*** ENTRIES

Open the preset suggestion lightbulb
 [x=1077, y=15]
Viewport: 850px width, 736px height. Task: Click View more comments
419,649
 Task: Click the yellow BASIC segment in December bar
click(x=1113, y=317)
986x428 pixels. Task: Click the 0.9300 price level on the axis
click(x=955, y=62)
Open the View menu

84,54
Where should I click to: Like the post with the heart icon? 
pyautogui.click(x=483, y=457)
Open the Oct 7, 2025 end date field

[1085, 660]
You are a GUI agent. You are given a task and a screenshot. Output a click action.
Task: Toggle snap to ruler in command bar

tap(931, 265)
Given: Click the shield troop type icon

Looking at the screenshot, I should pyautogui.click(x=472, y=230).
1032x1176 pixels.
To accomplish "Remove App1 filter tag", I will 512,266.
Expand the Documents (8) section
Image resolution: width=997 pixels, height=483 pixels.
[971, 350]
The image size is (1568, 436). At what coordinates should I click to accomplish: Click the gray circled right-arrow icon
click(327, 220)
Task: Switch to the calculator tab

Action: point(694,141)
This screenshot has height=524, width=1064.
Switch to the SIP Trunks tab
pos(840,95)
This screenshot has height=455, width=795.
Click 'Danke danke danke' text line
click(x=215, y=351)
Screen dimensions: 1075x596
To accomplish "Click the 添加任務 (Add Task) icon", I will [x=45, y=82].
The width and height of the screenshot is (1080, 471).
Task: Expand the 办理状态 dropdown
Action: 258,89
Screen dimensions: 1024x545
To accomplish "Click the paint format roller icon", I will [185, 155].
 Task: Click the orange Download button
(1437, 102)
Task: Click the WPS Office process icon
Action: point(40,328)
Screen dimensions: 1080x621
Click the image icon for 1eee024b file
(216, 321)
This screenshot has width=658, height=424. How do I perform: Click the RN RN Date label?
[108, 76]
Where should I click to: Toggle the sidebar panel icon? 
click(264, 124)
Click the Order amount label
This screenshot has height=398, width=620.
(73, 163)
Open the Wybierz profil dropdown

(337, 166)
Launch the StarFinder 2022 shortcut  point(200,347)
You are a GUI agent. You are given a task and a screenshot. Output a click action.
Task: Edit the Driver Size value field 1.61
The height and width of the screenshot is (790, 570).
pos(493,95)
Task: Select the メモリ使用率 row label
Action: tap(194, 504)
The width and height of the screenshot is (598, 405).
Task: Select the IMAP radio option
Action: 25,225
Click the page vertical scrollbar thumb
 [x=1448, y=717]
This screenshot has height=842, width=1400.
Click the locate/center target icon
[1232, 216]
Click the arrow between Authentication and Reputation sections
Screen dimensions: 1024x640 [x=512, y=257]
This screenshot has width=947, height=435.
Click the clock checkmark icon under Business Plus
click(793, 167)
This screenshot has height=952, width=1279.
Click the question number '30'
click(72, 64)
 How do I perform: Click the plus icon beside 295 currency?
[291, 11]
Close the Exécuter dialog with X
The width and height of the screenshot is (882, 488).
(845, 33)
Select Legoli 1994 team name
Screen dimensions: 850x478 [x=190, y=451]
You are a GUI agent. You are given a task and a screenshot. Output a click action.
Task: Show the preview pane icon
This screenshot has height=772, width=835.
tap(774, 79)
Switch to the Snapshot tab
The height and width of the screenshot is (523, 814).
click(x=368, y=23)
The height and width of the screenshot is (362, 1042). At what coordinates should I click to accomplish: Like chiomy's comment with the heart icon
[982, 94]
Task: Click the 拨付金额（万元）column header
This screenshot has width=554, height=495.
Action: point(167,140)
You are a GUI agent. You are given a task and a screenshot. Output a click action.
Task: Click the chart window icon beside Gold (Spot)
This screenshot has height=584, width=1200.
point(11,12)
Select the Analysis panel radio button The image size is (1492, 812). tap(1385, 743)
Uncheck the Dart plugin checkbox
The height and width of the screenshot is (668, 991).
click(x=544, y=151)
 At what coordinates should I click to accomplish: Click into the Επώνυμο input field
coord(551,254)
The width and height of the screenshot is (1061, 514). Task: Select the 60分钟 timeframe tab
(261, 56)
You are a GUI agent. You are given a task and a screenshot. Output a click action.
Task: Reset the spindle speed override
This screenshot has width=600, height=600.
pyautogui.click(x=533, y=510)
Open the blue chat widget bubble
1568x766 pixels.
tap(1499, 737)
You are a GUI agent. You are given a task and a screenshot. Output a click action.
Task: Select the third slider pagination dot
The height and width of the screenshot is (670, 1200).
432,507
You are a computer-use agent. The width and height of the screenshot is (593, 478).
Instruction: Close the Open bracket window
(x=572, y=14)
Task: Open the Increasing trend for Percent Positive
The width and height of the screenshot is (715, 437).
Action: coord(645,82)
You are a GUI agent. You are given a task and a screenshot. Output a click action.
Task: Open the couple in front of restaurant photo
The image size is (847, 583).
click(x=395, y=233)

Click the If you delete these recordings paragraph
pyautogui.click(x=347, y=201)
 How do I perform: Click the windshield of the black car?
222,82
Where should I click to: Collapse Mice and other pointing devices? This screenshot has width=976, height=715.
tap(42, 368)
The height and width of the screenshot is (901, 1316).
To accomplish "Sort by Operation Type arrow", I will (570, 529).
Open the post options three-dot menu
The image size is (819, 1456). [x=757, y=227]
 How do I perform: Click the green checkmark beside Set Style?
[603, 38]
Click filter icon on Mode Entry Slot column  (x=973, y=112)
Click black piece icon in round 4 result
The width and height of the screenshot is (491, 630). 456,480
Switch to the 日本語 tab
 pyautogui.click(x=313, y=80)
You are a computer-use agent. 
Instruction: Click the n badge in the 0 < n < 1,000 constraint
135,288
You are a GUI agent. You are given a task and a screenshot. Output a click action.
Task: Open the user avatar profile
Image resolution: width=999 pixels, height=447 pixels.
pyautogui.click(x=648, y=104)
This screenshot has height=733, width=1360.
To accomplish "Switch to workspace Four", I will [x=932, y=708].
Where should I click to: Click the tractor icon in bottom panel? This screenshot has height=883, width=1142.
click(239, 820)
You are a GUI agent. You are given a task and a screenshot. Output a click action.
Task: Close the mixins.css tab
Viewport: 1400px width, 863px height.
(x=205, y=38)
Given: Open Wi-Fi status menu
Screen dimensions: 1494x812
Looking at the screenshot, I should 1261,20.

******

> _WHAT THE TASK REQUIRES_
Copy the records from the very first line through the line containing "pos(840,95)", changing "Switch" to "Change" and leaving everything else as it is.

> _WORKED SOLUTION_
Open the preset suggestion lightbulb
 [x=1077, y=15]
Viewport: 850px width, 736px height. Task: Click View more comments
419,649
 Task: Click the yellow BASIC segment in December bar
click(x=1113, y=317)
986x428 pixels. Task: Click the 0.9300 price level on the axis
click(x=955, y=62)
Open the View menu

84,54
Where should I click to: Like the post with the heart icon? 
pyautogui.click(x=483, y=457)
Open the Oct 7, 2025 end date field

[1085, 660]
You are a GUI agent. You are given a task and a screenshot. Output a click action.
Task: Toggle snap to ruler in command bar

tap(931, 265)
Given: Click the shield troop type icon

Looking at the screenshot, I should pyautogui.click(x=472, y=230).
1032x1176 pixels.
To accomplish "Remove App1 filter tag", I will 512,266.
Expand the Documents (8) section
Image resolution: width=997 pixels, height=483 pixels.
[971, 350]
The image size is (1568, 436). At what coordinates should I click to accomplish: Click the gray circled right-arrow icon
click(327, 220)
Task: Change to the calculator tab

Action: point(694,141)
This screenshot has height=524, width=1064.
Change to the SIP Trunks tab
pos(840,95)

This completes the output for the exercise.